-- Start TEXT TO READ --
The third row of seats is large enough for adults in a pinch, and has LATCH attachments on the left-hand side. With the middle-row seat slid forward, a one-handed operation, there was enough space for an adult to load a squirmy toddler back there. When the toddler gets older and squirmier, note that Limited and Premium trims come with extra USB outlets for the third row. Plug in Paw Patrol on an iPad and enjoy some sanity.

If you’ve got all three rows deployed, the Ascent suffers from much of the same drawback you get with most three-row crossovers, having right around 500 L of space. However, Subaru’s made the most of it by creating a small underfloor space for stowing little-used items (a first aid kit, jumper cables) and you can stow the cargo cover in there as well. There’s Velcro on the seat-lowering straps, which can be used to hold the lower floor tray up if you’re sorting through things.

Because it’s so much larger than the Forester, at almost five metres long, the Ascent doesn’t cramp the middle row by fitting in the third-row seats. There’s plenty of space for older families with taller kids. Driver and passenger comfort is very good, with adjustable added driver thigh support on the Limited models. The Premier version even has ventilated seats that draw air down, rather than forcing it upwards.

If you’re less likely to use the third row on a day-to-day basis, there’s 1,331 L of space with the third row folded, and the rear trunk is wide and squared off. The rear power tailgate in something like an Outback is annoyingly slow, but this issue seems addressed with the Ascent.

As for the rest of the interior, the Ascent seems a little more upscale than the Forester (it should, it’s newer), but still very much a function-first environment. Much has been written about the twenty-one cupholders scattered throughout the inside of the Ascent, but mostly, things look sensibly laid out. On a road trip, you’d have no issue finding a cubby for any kind of supplies you might need.

Sensibility, practicality, and sheer competence

There are four trims of Ascent: Convenience, Touring, Limited, and Premier. Pricing starts at $35,995 for the base model, and tops out at just under $50K for the Premier. Most of these will likely sell in the mid-40s.

Subaru’s packaging for the Ascent is as sensible as the car itself. Their EyeSight suite of driver assists is standard, as is Apple CarPlay and Android Auto. The roof bars are standard too, and so are heated front seats. The very basic Convenience trim would check every box in the “needs” column, if missing out a few things in the “wants”. The single exception, perhaps, is the lower tow rating for the basic Ascent: the Convenience tops out at 908 kg, all other models manage a healthy 2,270.

The difference is in an oil cooler for the heavy-duty CVT, but otherwise all Ascents come with the same powertrain and braking capability. A 2.4L turbocharged flat-four engine provides 260 hp and 277 lb-ft of torque, running on regular grade 87 octane fuel. Fuel economy is rated at 11.6 L/100 km city and 9.0 L/100 km highway. All-wheel drive is standard. You may have heard Subaru mention their all-wheel drive system once or twice in the past.
-- End TEXT TO READ --
= WRITTEN INSTRUCTION 1 =
Write out the Subaru Ascent review again, starting with "If you’re less" and going on through "with the Ascent.", but switch "tailgate" to "liftgate".
-- Start THE DATA --
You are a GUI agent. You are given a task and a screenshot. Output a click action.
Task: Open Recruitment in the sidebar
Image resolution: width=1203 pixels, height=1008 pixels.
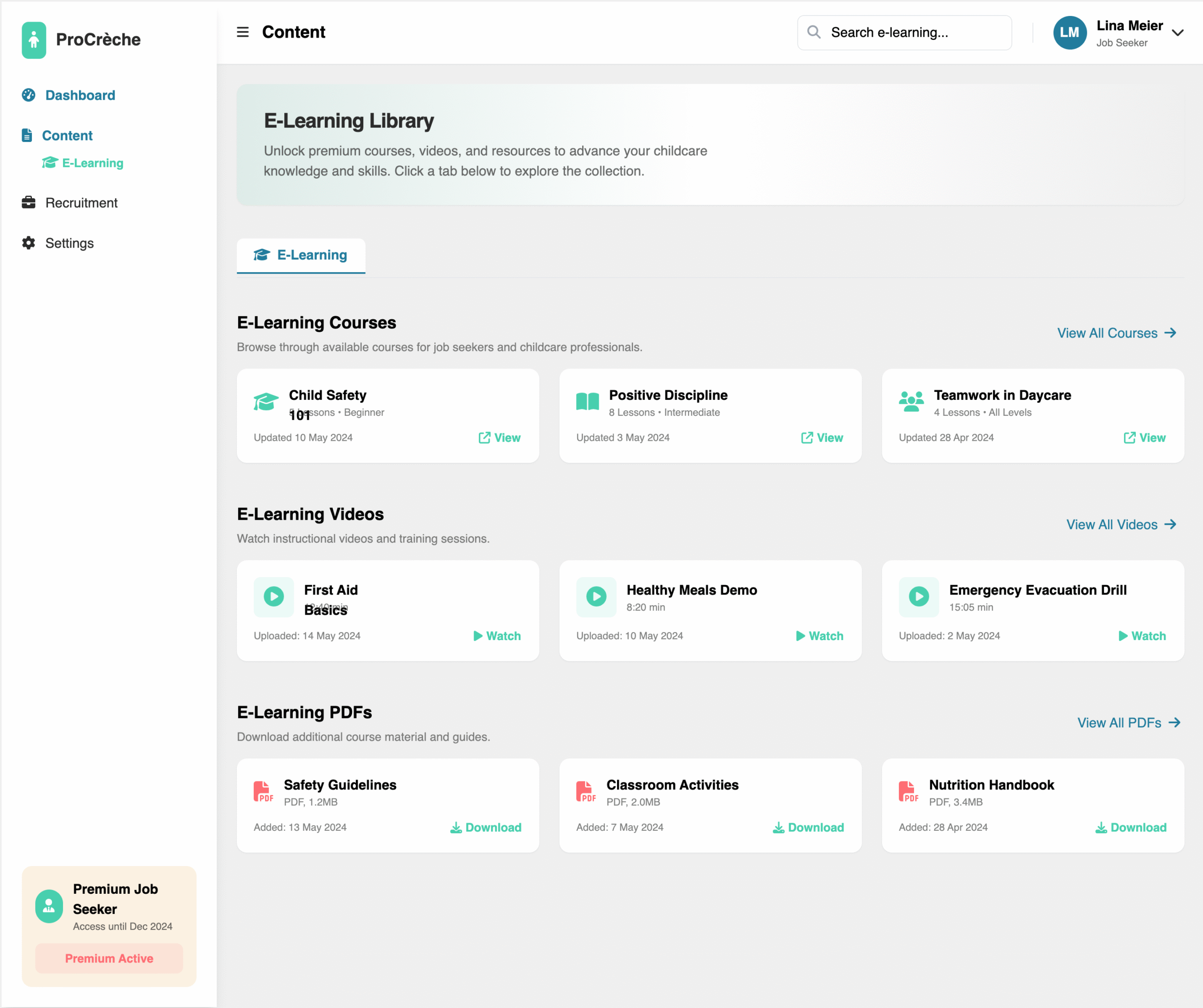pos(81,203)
-- End THE DATA --
-- Start THE DATA --
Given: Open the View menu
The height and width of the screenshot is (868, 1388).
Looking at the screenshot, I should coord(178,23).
-- End THE DATA --
-- Start THE DATA --
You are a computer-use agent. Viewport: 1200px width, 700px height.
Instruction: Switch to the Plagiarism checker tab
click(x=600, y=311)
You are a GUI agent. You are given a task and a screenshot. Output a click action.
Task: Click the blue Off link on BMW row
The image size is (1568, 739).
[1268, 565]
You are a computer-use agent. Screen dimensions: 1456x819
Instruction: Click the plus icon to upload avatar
-- End THE DATA --
= WRITTEN INSTRUCTION 2 =
Restate word for word the lines of the entries, starting with the line with "Given: Open the View menu" and going on through the line with "Looking at the".

= ANSWER 1 =
If you’re less likely to use the third row on a day-to-day basis, there’s 1,331 L of space with the third row folded, and the rear trunk is wide and squared off. The rear power liftgate in something like an Outback is annoyingly slow, but this issue seems addressed with the Ascent.

= ANSWER 2 =
Given: Open the View menu
The height and width of the screenshot is (868, 1388).
Looking at the screenshot, I should coord(178,23).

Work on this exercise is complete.